Task goal: In your copy, leave out the pictures and output only the lines from the one holding "Headhunters in LA (215, 1427)" through the end of the data below, exactly.

The input:

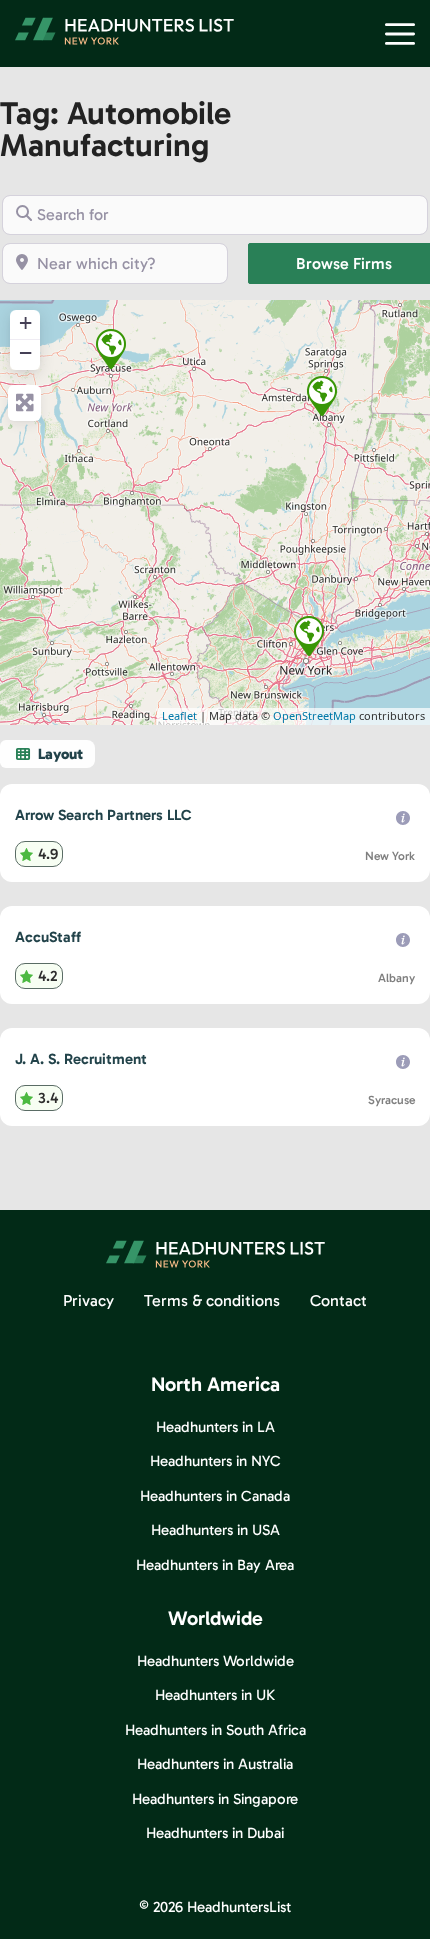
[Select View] (47, 754)
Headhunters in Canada (215, 1496)
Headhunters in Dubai (215, 1833)
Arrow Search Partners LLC (103, 815)
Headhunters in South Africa (215, 1730)
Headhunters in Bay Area (215, 1565)
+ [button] (25, 322)
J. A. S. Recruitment (81, 1059)
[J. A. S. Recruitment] (111, 349)
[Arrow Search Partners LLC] (309, 636)
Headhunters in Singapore (215, 1799)
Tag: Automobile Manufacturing (115, 129)
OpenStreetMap (314, 715)
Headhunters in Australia (215, 1764)
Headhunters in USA (215, 1530)
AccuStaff (48, 937)
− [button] (25, 352)
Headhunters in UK (215, 1695)
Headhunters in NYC (215, 1461)
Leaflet (179, 715)
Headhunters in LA (215, 1427)
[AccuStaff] (322, 396)
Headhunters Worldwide (215, 1661)
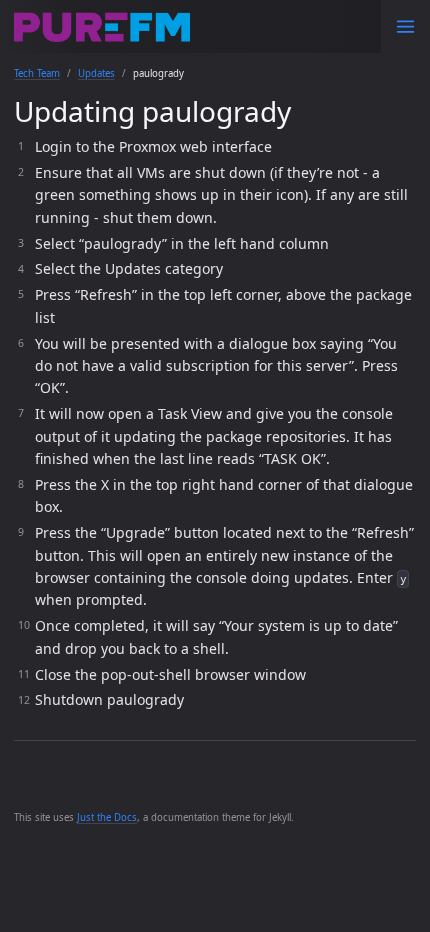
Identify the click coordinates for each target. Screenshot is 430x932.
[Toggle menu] (405, 26)
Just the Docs (107, 817)
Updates (96, 73)
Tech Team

Exercise answer:
Headhunters in LA (215, 1427)
[AccuStaff] (322, 396)
Headhunters Worldwide (215, 1661)
Identify the click coordinates for each target. Screenshot is 430x932.
[Toggle menu] (405, 26)
Just the Docs (107, 817)
Updates (96, 73)
Tech Team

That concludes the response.